I do agree with Outing, however. That “little birdie told me” crap from Wonkette was, to me, one of the low-points in blogging history. Her snark jumped the shark yesterday.
Joi just doesn’t get it: Taking a 180-degree turn from the spirit of Jeff’s post election pledge, one of my favorite bloggers, Joi Ito, blogging from Japan, is saying, “Americans have failed” the world today.
Quote:
It was close, but the Americans have chosen Bush. It’s a sad day, but in a democracy, you get the politicians you deserve/vote for. This was your chance to change your leader and you have failed. For awhile, many of us thought that you had been conned into voting for Bush. That you didn’t know he wanted to be a War President. Many people didn’t equate the US policies with the people of America. Now US = US Citizens. You have my sympathies, but it’s still your fault.
Rather than lose my status as someone who disagrees agreeable, I’ll not blog what I think about Joi’s sentiments…nor some of the elegant irony I see in his reaction to how Americans fail when they vote rather than participate in, I don’t know, an IRC session. (Oh, wait, that sounded disagreeable.)
My theory: The majority of Americans I know who live within 100 miles of the Atlantic or Pacific or Lake Michigan (and Joi), don’t understand Wal-Mart (Joi may, I’ve never seen him comment on the topic) or what motivates the sensibilities of the rest of us. Americans have not failed you, Joi. Come to Nashville (perhaps the next time our mutual friend Jun makes one of his regular visits) and we can discuss it on-the-ground.
I still think you’re a great blogger.
Blog lite day: Travelling much of the day (and through the end of the week). Will blog when wi-fi allows.
Connect the dots: Last week, I blogged a story about the Medill School of Journalism considering dropping its statistics course requirement. In the story, the following quote appeared:
A common problem among many Medill students is that because they often don’t understand how statistics relates to their field of choice, they put off taking the course. Michelle Edgar, a fifth-year Medill and School of Music double major, left her statistics requirement until her second-to-last quarter at NU and calls her Introduction to Statistics class a “complete waste of time.” “I don’t see how any of the information is relevant to journalism or how it could be applied to writing a story,” she said.
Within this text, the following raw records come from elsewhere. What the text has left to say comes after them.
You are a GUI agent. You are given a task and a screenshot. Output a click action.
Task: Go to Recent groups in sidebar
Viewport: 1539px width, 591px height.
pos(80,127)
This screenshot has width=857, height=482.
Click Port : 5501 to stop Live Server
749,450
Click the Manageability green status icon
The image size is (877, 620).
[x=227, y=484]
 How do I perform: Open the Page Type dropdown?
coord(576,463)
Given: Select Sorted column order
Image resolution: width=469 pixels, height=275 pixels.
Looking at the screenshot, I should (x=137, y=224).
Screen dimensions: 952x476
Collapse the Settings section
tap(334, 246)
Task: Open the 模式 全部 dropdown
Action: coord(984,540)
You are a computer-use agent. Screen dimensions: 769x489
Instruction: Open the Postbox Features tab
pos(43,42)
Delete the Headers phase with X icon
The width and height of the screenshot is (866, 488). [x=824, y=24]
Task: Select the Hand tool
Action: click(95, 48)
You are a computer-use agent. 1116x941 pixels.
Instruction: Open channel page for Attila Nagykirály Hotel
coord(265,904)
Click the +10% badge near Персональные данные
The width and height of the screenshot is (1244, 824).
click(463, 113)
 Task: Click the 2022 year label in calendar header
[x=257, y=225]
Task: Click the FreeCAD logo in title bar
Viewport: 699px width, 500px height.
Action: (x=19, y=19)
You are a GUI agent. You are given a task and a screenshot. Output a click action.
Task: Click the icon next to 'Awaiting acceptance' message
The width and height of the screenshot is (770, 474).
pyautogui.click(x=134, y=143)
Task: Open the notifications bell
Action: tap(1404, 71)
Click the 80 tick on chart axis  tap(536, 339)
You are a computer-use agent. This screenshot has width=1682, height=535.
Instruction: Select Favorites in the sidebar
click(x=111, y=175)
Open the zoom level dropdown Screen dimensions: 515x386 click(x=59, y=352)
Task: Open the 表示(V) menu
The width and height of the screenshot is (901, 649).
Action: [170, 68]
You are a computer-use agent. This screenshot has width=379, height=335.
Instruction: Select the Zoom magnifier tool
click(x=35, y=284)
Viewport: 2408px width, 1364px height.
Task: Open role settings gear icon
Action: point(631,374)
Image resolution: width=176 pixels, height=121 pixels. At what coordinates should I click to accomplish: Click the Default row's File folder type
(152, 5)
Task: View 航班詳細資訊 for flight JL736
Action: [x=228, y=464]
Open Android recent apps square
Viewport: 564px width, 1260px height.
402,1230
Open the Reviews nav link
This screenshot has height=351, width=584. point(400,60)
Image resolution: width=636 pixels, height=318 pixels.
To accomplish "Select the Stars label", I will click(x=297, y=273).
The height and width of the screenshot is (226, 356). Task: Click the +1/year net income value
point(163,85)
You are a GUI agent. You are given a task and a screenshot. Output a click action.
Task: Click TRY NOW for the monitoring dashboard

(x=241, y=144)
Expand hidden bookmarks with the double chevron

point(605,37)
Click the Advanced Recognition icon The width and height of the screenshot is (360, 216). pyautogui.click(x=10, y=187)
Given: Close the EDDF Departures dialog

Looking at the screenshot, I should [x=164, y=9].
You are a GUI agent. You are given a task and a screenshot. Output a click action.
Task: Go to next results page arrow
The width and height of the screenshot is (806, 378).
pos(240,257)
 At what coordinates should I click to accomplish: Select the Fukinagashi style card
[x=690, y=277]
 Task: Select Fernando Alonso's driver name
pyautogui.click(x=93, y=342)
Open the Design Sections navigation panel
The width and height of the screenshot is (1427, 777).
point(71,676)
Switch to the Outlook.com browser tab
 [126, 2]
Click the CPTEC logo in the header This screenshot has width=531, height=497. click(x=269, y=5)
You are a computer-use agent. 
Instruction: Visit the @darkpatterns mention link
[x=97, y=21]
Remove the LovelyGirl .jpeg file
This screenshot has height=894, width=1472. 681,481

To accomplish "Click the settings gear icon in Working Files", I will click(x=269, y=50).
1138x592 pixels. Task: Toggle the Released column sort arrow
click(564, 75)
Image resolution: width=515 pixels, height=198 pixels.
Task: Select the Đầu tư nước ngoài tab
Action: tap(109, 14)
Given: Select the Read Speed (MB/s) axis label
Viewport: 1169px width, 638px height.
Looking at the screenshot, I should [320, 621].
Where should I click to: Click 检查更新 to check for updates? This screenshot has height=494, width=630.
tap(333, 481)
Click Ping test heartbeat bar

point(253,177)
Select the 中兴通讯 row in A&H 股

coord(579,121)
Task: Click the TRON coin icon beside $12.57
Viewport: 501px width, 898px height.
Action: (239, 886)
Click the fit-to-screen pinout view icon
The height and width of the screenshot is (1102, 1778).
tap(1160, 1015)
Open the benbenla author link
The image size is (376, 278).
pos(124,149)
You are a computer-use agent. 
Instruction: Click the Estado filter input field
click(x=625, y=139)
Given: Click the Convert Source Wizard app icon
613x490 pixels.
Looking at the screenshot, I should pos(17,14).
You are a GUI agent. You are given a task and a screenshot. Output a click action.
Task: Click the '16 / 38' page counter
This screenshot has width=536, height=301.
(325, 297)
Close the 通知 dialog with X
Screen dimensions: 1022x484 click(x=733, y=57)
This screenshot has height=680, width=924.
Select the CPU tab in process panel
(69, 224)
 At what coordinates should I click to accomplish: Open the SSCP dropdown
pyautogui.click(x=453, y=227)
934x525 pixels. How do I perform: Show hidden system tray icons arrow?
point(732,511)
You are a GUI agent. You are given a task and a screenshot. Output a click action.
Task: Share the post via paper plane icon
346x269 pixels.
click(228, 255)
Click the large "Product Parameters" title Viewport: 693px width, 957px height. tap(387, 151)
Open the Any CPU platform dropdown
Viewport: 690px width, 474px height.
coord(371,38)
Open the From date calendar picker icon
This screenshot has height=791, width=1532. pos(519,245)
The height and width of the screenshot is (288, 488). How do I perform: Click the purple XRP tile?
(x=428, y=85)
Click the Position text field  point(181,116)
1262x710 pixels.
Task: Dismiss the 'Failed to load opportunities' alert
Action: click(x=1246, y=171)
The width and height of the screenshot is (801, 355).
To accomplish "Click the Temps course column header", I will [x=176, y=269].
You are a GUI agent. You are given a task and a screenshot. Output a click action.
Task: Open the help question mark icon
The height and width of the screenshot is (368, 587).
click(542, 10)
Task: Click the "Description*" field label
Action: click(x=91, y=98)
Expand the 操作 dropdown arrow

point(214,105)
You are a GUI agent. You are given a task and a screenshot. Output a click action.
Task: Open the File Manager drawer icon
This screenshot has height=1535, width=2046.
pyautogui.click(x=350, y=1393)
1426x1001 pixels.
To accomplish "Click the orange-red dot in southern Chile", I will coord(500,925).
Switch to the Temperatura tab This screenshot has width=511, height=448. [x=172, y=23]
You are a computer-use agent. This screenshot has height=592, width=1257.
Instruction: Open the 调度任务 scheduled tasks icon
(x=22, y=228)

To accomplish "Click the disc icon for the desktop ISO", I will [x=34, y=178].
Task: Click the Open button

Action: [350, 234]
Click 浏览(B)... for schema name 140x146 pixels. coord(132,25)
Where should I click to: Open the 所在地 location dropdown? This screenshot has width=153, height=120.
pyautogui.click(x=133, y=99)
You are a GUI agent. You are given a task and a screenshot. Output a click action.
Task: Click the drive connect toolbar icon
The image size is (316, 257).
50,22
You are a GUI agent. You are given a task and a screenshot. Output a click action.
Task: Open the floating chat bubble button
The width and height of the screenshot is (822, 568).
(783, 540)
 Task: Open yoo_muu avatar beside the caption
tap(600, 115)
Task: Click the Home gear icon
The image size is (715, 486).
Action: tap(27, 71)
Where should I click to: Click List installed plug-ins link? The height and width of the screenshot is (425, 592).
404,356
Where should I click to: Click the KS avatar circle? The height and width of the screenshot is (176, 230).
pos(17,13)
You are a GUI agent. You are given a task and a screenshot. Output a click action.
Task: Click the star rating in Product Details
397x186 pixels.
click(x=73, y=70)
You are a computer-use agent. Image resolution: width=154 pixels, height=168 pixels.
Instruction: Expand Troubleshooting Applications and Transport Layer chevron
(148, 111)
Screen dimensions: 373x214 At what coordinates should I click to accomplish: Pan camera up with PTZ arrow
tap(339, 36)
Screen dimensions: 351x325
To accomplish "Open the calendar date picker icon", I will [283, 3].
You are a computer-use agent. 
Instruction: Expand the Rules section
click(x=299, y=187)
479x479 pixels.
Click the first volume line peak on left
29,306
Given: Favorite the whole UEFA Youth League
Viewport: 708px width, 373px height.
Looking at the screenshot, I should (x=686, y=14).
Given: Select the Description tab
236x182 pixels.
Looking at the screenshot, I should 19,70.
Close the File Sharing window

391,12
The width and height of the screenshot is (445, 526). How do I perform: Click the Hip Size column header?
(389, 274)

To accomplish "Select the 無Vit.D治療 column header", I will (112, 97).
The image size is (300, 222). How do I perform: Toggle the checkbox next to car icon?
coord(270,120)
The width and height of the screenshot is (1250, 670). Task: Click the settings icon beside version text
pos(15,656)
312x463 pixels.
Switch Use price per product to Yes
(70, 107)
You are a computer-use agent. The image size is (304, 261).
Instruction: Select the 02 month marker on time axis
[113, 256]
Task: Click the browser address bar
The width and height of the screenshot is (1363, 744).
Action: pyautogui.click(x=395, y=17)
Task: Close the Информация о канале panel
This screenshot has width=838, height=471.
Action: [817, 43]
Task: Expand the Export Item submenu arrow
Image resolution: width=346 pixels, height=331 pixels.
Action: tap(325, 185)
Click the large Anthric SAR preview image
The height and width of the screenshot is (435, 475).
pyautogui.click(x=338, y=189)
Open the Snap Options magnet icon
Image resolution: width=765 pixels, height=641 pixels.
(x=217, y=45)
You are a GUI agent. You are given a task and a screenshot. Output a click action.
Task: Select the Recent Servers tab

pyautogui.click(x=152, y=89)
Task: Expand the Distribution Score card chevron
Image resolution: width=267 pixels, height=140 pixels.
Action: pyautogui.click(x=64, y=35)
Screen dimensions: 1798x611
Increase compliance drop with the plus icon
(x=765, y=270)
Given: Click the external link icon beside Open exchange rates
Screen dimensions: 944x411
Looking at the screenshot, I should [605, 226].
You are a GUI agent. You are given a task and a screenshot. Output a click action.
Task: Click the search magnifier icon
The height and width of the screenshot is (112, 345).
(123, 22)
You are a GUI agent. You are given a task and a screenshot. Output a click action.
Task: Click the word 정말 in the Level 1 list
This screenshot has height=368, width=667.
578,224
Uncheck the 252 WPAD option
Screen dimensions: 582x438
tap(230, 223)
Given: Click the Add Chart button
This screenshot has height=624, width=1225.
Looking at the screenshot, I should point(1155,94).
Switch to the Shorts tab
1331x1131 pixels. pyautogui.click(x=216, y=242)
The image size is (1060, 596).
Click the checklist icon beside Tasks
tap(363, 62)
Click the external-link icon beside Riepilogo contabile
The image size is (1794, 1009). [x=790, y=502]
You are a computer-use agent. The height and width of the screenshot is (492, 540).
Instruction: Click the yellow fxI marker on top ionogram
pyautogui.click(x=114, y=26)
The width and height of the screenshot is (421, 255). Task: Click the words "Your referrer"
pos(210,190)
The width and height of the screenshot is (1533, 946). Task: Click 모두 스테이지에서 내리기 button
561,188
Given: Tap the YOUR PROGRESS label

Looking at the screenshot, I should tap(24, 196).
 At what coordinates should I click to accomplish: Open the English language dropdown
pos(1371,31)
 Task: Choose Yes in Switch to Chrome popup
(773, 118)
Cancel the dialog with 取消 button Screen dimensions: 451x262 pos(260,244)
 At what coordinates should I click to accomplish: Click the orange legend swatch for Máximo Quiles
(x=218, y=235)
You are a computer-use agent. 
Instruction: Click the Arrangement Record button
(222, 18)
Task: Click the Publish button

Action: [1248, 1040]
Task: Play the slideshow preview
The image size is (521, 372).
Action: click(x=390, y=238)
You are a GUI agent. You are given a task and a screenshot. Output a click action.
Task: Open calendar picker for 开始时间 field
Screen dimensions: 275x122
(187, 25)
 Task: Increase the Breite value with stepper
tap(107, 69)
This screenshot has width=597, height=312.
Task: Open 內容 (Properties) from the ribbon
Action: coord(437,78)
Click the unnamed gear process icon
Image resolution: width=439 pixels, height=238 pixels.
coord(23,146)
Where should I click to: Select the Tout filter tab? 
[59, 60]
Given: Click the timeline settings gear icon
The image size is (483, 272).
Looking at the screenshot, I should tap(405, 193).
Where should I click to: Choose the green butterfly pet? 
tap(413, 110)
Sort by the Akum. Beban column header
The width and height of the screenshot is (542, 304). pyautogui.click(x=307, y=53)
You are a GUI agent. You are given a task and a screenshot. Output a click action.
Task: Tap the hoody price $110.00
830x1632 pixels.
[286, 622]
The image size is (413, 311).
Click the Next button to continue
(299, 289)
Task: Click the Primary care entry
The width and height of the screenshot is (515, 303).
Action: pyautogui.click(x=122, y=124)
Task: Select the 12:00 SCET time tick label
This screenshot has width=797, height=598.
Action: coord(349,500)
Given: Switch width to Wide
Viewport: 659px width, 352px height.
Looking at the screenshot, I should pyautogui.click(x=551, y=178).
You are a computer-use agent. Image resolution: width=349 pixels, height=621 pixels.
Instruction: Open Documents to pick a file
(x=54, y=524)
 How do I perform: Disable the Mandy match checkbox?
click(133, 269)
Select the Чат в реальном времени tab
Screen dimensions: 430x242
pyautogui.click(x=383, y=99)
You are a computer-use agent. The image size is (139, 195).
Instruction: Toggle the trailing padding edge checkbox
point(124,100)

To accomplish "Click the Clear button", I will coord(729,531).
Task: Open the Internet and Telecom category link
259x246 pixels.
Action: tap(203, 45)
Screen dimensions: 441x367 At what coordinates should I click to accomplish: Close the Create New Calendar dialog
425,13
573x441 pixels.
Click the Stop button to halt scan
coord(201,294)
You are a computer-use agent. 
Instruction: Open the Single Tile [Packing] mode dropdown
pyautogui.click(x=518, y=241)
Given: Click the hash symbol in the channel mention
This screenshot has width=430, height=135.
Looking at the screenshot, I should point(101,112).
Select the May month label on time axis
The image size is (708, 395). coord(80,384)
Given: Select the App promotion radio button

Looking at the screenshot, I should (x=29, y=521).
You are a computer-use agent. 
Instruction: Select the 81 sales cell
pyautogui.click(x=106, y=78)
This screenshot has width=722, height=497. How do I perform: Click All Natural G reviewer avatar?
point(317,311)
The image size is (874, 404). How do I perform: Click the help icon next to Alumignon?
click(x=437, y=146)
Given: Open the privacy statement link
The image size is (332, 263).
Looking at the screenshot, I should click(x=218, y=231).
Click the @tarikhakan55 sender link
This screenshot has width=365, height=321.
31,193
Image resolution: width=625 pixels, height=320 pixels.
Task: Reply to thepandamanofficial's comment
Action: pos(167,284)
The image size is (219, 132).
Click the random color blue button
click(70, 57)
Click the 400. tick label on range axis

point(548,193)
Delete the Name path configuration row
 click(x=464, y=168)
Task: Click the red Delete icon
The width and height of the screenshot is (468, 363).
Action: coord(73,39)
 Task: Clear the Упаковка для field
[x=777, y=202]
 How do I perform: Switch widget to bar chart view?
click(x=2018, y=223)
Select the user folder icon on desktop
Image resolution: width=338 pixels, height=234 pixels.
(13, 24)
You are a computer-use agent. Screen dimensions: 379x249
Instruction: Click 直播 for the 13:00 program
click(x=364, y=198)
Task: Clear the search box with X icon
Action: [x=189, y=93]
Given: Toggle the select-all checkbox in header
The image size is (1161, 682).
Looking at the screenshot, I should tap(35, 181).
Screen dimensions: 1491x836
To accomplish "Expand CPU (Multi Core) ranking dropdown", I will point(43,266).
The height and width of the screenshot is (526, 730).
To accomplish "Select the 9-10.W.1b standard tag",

I hope that the way in which bloggers and reporters almost celebrated their statistical ignorance (ignoring methodology, usage or context of research, for example) yesterday will help Medill and all other j-schools to stop dumbing-down the requirements for the Michelle Edgars (and Jack Shafers and Matt Drudges and the almost Dr. Ana Marie Coxes) of the world.
Okay. One last thing: David Gergen keeps going on and on about how awful it is that those who supported Kerry will feel so alienated. I am sorry about that, but look at the map: It is so very difficult for those who live 100 miles from the Atlantic or Pacific to understand those who don’t. But that’s been the case since colonial days (a longer explanation for another day).
I am glad that all Americans — including those who would have been happy if Kerry were elected — will be spared the street celebrations of our enemies that we’d be seeing on CNN if this had ended with Kerry winning. I do not believe in any way that vote for Kerry was a vote for our enemies, indeed I don’t believe Kerry’s approach to the war (despite his rhetoric) would have been that different from Bush’s. However, that nuanced view would not have been understood by our enemies who be cheering for the TV cameras and taking credit for Bush’s defeat.
I am now finished with saying anything even remotely controversial.
The ironic whys: One of the most ironic results of the election will be that by “outsourcing” their get out the vote effort, the Kerry campaign came up short against the in-house get out the vote effort of the Bush campaign. I guess Kerry should not have depended on those war lords at moveon.org. Okay, that’s the last of my snide remarks. I’m officiall signing off. Thank god it’s over.